_本文_:
───

此れ亦愚のの至大にして、患(うれ)いの至甚(しじん)なる者なり。
倶(とも)に有術の士を、談説(だんぜい)の名有れども、而(しか)も実は相去ること千万なり。
此れ夫(か)の名は同じくhして実は異なる有る者なり。
夫れ世の愚学の人を、有術の士に比せば、猶(な)お螘垤(ぎてつ)の大陵(たいりょう)に比するがごとし、其の相去ること遠し。
而して、聖人は是非の実に審(つまび)らかに、治乱の情に察(あき)らかなり、故に其の国を治むるや、明法を正し、厳刑を陳(つら)ね、将に以て群生の乱を救い、天下の災いを去らんとす。
強き者弱きを凌がせず、衆(おお)きもの、寡(すく)なきを暴せず、耆老(きろう)遂(と)ぐるを得、幼孤長ずるを得、辺境侵(おか)されず、君臣相親しみ、父子相保(あいやす)んじて、死亡繋慮(けいりょ)の患(うれ)い無からしむ、此れ亦功を至って厚き者なり。
愚人は知らず、顧(かえ)って以て暴と為す。
愚者は固(もと)より治を欲すれども、而(しか)も其の治まる所以の者を悪(にく)み、皆危(あやう)きを悪めども、而も其の危き所以の者を喜ぶ。
何を以て之を知る、夫(そ)れ厳刑重罰は、民の悪む所なり、而も国の治まる所以なり、百姓を哀憐(あいれん)し、刑罰を軽くするは、民の喜ぶ所なり、而も国の危き所以なり。
聖人の法を国に為すは、必ず世に逆らいて、道徳に順(したが)う。
之(これ)を知る者は、義に同じくして俗に異(こと)なり、之を知らざる者は、義に異にして、俗に同じくす。
天下之を知る者少なし、則ち義は非とせらる。
非道の位に処(お)り、衆口(しゅうこう)の謗(そし)りを被り、当世の言に溺れて、而して厳天下に当たり安きを求めんと欲するは、幾(あ)に亦()また)難からずや。
此れ夫の智士の、死に至るまで世に顕れざる所以の者なり。
【解釈】
古いくから秦国の慣わしとして、群臣はみな法規を重んぜず私利を追い求めていたため、国は治ることなく、兵は弱く、君主の権威が軽んじられていた。
商鞅は秦の孝公に説き、法令を改め古い習慣を捨て、人々に朝廷の掟を明示し、悪巧みを政府に告げるた者を賞し、利を追うばかりの商人を抑え、勤労する農民を保護するように勧めた。
しかし当時は、古くからの慣わしによって、法令を犯しても赦されることが多いことや、特に功労がなかったとしても出世できると考えられていたため、この法を軽々しく犯す者もいた。

───

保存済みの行
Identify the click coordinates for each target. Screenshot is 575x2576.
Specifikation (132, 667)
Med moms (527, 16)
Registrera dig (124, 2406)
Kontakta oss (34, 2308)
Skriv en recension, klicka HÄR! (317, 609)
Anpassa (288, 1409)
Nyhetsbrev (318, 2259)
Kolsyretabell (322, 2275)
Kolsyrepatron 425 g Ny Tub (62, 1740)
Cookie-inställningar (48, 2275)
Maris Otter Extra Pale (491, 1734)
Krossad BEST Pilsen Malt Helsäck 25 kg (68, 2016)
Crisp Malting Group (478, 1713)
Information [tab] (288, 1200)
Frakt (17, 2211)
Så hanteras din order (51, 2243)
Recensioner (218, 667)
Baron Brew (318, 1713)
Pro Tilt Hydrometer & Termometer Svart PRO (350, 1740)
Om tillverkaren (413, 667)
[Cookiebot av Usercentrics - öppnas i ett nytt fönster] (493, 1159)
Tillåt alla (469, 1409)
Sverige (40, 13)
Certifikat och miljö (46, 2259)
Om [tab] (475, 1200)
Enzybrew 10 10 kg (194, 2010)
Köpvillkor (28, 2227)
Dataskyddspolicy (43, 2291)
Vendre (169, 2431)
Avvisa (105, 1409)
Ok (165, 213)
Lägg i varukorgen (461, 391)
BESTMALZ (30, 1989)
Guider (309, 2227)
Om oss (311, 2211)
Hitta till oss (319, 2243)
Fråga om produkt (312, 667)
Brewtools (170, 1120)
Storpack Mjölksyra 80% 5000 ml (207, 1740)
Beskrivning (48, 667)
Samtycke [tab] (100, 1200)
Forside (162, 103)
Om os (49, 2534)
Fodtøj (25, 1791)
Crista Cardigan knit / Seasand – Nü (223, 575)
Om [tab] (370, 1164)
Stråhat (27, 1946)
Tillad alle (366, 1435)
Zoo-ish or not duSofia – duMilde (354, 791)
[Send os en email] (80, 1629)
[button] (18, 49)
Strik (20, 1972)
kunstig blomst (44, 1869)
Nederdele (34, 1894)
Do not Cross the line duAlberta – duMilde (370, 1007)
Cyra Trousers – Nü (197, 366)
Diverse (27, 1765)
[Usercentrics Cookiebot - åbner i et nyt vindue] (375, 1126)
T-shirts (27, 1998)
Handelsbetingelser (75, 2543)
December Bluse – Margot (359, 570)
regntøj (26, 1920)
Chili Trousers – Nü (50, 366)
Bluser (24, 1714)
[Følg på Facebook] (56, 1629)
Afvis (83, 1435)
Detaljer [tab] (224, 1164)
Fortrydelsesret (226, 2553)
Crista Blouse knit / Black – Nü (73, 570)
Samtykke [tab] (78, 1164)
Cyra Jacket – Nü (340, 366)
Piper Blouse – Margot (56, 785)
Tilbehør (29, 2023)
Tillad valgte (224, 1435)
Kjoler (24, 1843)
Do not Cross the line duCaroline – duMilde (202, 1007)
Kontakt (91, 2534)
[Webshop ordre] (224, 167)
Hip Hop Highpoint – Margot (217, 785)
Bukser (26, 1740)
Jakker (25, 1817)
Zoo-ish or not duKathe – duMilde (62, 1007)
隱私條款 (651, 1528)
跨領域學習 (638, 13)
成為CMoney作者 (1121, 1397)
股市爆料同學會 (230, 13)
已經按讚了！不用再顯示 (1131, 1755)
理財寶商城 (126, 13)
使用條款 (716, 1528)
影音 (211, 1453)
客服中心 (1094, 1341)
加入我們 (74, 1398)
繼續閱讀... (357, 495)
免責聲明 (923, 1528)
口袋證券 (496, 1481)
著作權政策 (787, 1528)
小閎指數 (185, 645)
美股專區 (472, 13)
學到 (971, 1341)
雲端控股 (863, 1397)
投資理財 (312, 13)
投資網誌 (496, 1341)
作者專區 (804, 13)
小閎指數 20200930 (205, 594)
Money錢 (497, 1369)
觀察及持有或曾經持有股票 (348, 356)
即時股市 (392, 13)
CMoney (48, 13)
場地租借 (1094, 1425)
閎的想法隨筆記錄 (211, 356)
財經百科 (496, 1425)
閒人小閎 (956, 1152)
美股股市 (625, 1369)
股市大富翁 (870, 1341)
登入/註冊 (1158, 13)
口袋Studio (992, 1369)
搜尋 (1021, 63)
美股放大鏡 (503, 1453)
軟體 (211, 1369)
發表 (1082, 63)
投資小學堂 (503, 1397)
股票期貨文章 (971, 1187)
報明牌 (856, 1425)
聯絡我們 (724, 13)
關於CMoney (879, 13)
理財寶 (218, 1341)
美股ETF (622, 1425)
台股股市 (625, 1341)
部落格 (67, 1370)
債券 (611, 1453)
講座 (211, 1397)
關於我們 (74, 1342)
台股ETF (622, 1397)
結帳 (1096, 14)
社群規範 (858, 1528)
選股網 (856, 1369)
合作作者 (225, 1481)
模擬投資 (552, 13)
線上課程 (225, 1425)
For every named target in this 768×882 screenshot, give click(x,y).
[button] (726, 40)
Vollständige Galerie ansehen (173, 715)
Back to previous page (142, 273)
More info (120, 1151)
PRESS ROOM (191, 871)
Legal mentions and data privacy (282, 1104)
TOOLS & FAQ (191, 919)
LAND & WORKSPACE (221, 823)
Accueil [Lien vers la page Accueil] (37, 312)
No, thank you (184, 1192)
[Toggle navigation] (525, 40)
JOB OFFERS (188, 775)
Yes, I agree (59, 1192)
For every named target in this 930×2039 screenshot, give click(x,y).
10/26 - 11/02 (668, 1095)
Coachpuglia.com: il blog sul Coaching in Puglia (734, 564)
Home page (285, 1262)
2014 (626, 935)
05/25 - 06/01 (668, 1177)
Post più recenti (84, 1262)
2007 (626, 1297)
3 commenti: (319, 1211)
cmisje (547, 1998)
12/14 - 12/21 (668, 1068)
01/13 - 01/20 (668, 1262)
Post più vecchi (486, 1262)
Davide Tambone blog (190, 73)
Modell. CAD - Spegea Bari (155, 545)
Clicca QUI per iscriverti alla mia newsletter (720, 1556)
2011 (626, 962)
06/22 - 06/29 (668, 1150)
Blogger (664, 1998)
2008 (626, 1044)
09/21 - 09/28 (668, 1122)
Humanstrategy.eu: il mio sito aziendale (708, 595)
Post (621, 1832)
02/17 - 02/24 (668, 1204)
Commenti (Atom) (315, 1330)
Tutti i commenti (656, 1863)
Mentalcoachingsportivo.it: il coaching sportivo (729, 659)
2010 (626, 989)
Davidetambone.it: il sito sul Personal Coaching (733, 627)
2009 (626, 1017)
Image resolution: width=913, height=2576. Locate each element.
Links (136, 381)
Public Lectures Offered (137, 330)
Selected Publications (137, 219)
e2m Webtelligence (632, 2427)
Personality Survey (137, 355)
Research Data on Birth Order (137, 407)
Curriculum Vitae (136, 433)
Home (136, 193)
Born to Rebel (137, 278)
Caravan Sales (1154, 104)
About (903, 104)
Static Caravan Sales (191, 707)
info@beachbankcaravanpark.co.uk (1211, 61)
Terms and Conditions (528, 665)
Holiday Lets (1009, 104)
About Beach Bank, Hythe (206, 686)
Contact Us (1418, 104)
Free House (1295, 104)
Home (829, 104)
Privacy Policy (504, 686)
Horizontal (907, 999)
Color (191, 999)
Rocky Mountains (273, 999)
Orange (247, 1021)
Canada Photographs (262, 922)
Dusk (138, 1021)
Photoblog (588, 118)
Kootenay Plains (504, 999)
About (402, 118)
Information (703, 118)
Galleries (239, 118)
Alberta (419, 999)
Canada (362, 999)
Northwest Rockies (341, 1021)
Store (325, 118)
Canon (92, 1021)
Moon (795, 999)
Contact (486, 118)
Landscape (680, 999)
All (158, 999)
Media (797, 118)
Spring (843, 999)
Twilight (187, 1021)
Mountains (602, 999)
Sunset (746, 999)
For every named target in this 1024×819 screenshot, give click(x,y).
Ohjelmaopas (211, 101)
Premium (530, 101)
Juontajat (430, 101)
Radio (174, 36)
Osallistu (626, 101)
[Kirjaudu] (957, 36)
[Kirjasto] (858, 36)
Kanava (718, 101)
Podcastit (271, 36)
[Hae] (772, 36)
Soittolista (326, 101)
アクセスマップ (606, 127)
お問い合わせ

───

_出題 1_:
厳刑と治国を論じた本文から、「倶(とも)に有術の士を、談説」から下って「愚人は知らず、顧(かえ)って以て暴と為す。」までを、一字も変えずに書き写せ。
_出題 2_:
厳刑と治国を論じた本文の続きを、最後の文の次から書き進めよ。
上に並んだ行は、ここでの作業とは何の関係もない。

_解答 1_:
倶(とも)に有術の士を、談説(だんぜい)の名有れども、而(しか)も実は相去ること千万なり。
此れ夫(か)の名は同じくhして実は異なる有る者なり。
夫れ世の愚学の人を、有術の士に比せば、猶(な)お螘垤(ぎてつ)の大陵(たいりょう)に比するがごとし、其の相去ること遠し。
而して、聖人は是非の実に審(つまび)らかに、治乱の情に察(あき)らかなり、故に其の国を治むるや、明法を正し、厳刑を陳(つら)ね、将に以て群生の乱を救い、天下の災いを去らんとす。
強き者弱きを凌がせず、衆(おお)きもの、寡(すく)なきを暴せず、耆老(きろう)遂(と)ぐるを得、幼孤長ずるを得、辺境侵(おか)されず、君臣相親しみ、父子相保(あいやす)んじて、死亡繋慮(けいりょ)の患(うれ)い無からしむ、此れ亦功を至って厚き者なり。
愚人は知らず、顧(かえ)って以て暴と為す。

_解答 2_:
そこで朝廷は、法を犯す者への罰を重くし、例外を認めず、犯罪を告げたものには褒美を与えた。
これによりあらゆる犯罪が手に取るように分かるようになり、罰せられる者も山のように現れた。
人々は政治を憎み、彼らの不平不満は絶えず孝公の耳に届いていたが、公は相手にせず、ただ淡々と商鞅の政策を行った。
その結果、人々はやっと罪を犯すと罰せられることを悟り、他人の姦悪を告げる者が増え、犯罪が減っていき、遂には罰せられる相手がいなくなった程になった。
こうなると国は治まり、兵は強く、領地は広がり、そして君主の権利は強くなった。
これは、罪を犯す者は重罰を被り、姦悪を告げるものは厚賞を与えたからである。
これこそ天下の人をして君主一人の目と耳にならしめる方法なのである。
国を最も善く治める法は明瞭であるのに、世の中の学者連中はそれが分かっていない。
しかも、彼ら愚かな学者連中は皆、どうしたら国が治まり、どうしたら国が乱れるかについてを知らず、訳の分からぬことを喋り立てて、昔の文章を唱え、今の世の政治をかき乱している。
彼らの知恵といったら他人の落とし穴を避けることもできないのに、それでいてデタラメを言って法術の士を名乗っている。
そんな連中の説を聞き入れると君主は危険な目にあい、彼らの策を用いると国は乱れる。
それこそ君主は最大の愚を演じ、国は最大の損害を被るのである。
こうした学者たちは、かの明法・知術の士らと共に同じく談説の士と呼ばれているが、その実際の功績を見ると大違いである。
これこそ名は同じでも実態が異なる、という言葉の良い例である。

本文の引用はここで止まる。